Peter De Vries was a novelist and editor known for his satiric wit. For example: “The universe is like a safe to which there is a combinatio­n. But the combinatio­n is locked up in the safe.”

Bridge has lots of combinatio­ns -- suit combinatio­ns. If you would like to test yourself, buy “Playing Suit Combinatio­ns” by Fred Gitelman and Jeff Rubens.

The book begins with a tutorial comprising parts of another book: “Expert Bridge Simplified: Arithmetic Shortcuts for Declarer” by Jeff Rubens (both Bridge World Books). This includes lots of questions, the answers also explaining how to work them out at the table.

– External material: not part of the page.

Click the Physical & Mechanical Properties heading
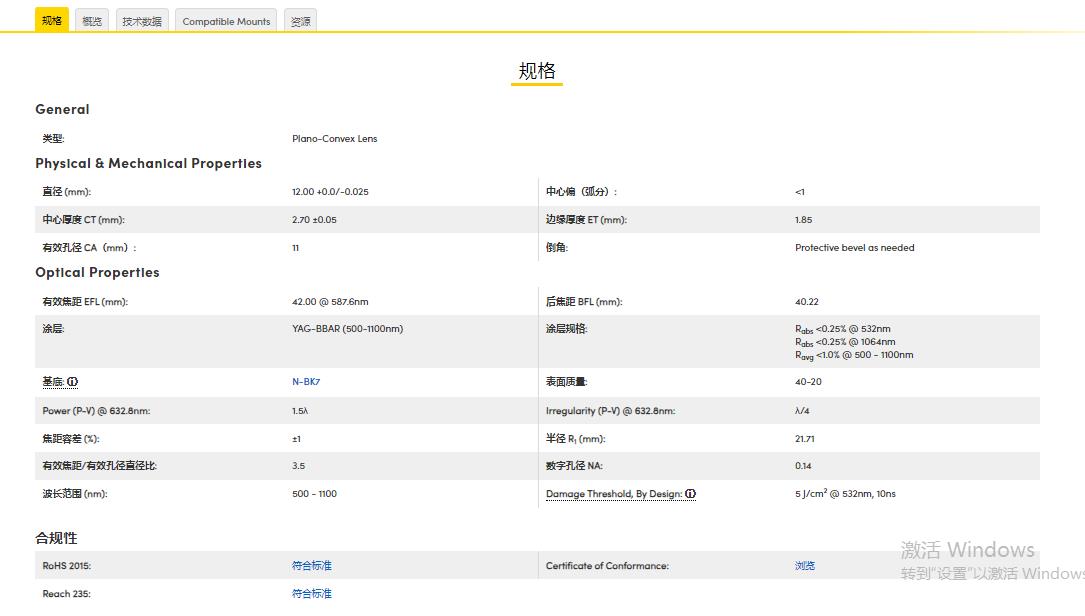The height and width of the screenshot is (616, 1085). [x=148, y=163]
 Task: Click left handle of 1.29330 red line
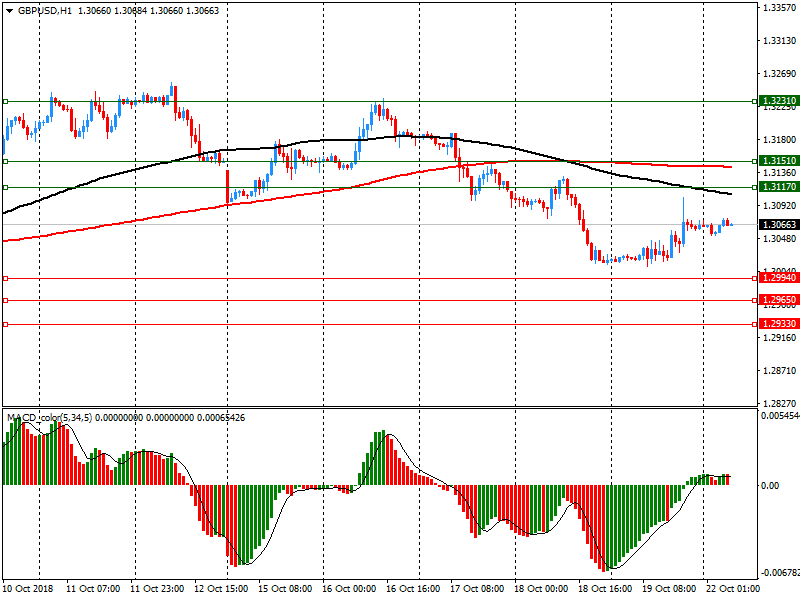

Then there are 66 combinatio­ns on which to practice. Usually, you have sufficient entries and no extra knowledge about the deal from an opponent’s interventi­on that might influence your play.

In this deal, South is in six no-trump. He wins the first trick with dummy’s spade king and leads the club five: 10, ace, two. He returns the club four, and West covers with the three. Should declarer play low from the board, or put up the queen, or is it a 50-50 guess?

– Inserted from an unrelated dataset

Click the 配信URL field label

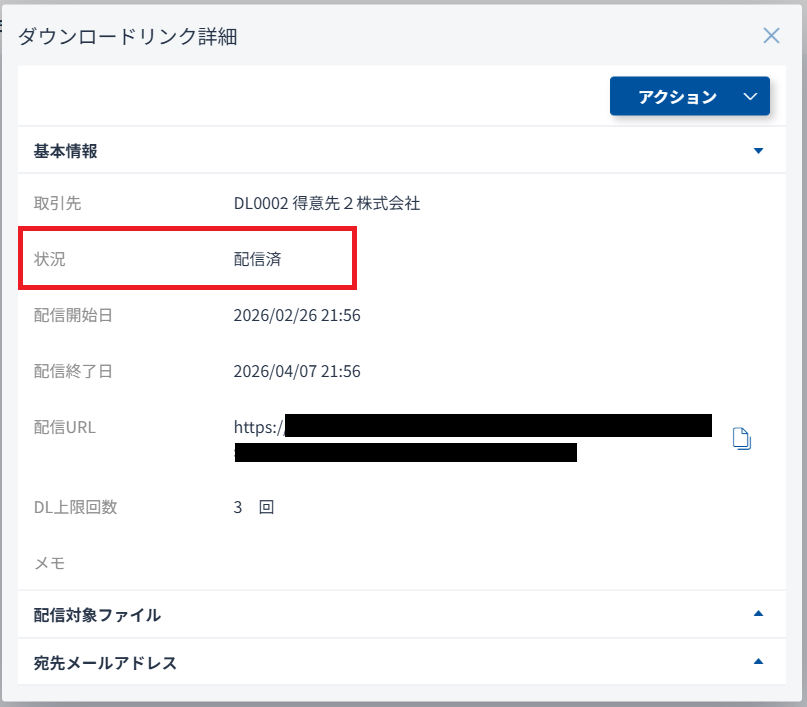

North’s raise to six no-trump was reasonable. It was unlikely that six clubs would have been preferable. However, if the North-south methods permitted, North should have shown his suit because if South had the club ace and king, there might have been 13 top tricks.

The wrong analysis is that doubleton king-10 and jack-10 are equally likely. That is true a priori; however, what would East play from king-10? Right, the 10. What from jack-10? Maybe the jack, maybe the 10. South should assume East’s play was forced and finesse dummy’s nine.